● **To do**:
- a) In the post about talking with children about trauma, which comfort items does it suggest having on hand during the conversation?
- b) Pick up the post about talking with children about trauma after its last sentence and keep writing it.

Kansas City, we experienced a citywide trauma event on February 14th. Whether we attended the Chiefs victory parade or not, we have all felt some effect of the tragic shooting that took place. Perhaps even worse, this trauma has echoed through the youth of our city in a way that we cannot ignore. While trauma is an unfortunate reality that many children face, it doesn’t make it any easier to talk about when it happens. As adults, it’s our responsibility to provide them with support and guidance to help them navigate through these challenging times. One crucial aspect of this support is having open and honest conversations about trauma like the shooting they experienced. However, discussing such sensitive topics with children requires a delicate approach. In this blog post, we’ll explore some effective strategies for talking to children about trauma.
Create a Safe Space
Before diving into any discussion about trauma, it’s essential to create a safe and supportive environment where children feel comfortable expressing their thoughts and emotions. Choose a quiet, private space where they won’t feel distracted or interrupted. If they start to ask questions in an inconvenient location, assure them that their questions are important and that you will talk to them more in a safe space. Assure them that whatever they share will be met with understanding and empathy. You may also find it helpful to have some of your child’s comfort items available – blankets, stuffed animals, fidgets – to help them cope with the difficult conversation. Above all, be careful not to force a conversation. If your child expresses that they don’t want to talk, just remind them that they will have a safe space ready for them when they are ready.
Use Age-Appropriate Language
When discussing trauma with children, it’s crucial to use age-appropriate language and concepts. Tailor your explanation to their developmental level, ensuring that they can comprehend the information without feeling overwhelmed. If they ask questions they aren’t developmentally ready for, it is okay to tell them you don’t know the answer for them right now. Avoid using graphic or frightening details, and instead, focus on providing simple explanations that they can grasp.
Validate Their Feelings
It’s essential to validate children’s feelings and let them know that it’s okay to feel scared, sad, or angry in response to trauma. They need to know that their feelings are valid and normal responses to an abnormal event. Avoid dismissing or minimizing their emotions, even if they seem disproportionate to the situation. We as adults often do this unintentionally when we say things like, “Don’t feel scared; you’ll be okay!” We struggle with seeing our children hurt or scared, and it’s good for us to remember that sitting in this uncomfortable place with them will ultimately be more reassuring.

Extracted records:

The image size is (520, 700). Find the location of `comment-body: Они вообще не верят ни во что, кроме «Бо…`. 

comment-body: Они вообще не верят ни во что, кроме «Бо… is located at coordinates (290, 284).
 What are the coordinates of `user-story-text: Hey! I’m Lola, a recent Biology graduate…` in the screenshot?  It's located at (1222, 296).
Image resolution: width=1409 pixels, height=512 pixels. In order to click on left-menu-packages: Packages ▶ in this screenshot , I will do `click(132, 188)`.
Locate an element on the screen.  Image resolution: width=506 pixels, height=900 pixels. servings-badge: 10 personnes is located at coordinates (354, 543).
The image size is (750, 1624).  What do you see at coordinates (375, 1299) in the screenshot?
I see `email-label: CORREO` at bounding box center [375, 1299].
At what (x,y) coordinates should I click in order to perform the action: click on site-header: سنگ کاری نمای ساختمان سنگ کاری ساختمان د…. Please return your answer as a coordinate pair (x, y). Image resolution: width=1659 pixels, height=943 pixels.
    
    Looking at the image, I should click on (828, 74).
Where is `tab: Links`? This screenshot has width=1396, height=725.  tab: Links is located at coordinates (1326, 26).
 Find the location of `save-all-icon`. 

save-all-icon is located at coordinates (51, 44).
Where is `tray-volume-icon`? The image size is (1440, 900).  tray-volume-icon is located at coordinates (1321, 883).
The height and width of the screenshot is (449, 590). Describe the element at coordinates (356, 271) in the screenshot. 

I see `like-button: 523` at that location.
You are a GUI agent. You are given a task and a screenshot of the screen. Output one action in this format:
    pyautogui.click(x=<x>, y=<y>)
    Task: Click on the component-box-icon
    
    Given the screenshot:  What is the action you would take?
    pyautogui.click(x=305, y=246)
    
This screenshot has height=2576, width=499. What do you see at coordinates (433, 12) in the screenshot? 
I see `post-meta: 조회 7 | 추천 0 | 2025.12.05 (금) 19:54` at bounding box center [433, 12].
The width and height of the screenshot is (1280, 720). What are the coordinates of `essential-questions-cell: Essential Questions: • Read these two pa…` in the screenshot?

● **Replies**:
- a) Blankets, stuffed animals, and fidgets.

- b)
Be Honest, but Provide Reassurance
While it’s important to be honest when discussing trauma with children, it’s also essential to provide reassurance and comfort. Let them know that they are not alone and that there are people who care about them and are there to support them through difficult times. It could be helpful to list out these people in the child’s life with them so they can see a concrete example of who is there for them. Offer words of encouragement and remind them of their own strengths. It can often be helpful to be honest about your own emotions from the trauma, but remember that sometimes, children will try to help adults work through their own discomfort. If you see this happening, gently remind them that you have people in your life who are helping you just like you’re there to help them.
Seek Professional Help if Needed
If you notice that a child is struggling to cope with the effects of trauma, don’t hesitate to seek professional help. A qualified therapist or counselor who specializes in working with children can provide the support and guidance needed to help them heal. Also, be on the lookout for some of the quieter signs of struggle. If your child says they are fine, but you are noticing them withdraw from friends and activities they enjoy, or their performance in school starts to fall, these are some telltale signs that they might not actually be okay. A professional can help provide insight into this if you are concerned.
Talking to children about trauma can be a challenging task, but it’s a crucial step in helping them heal and recover. If you or your child need help with this process, we at Heartland Therapy Connection would love to help! Give us a call at (816) 287-0252 or book an online appointment today with one of our trauma-informed therapists. Together, we can empower children to navigate through difficult times and emerge stronger and more resilient than ever!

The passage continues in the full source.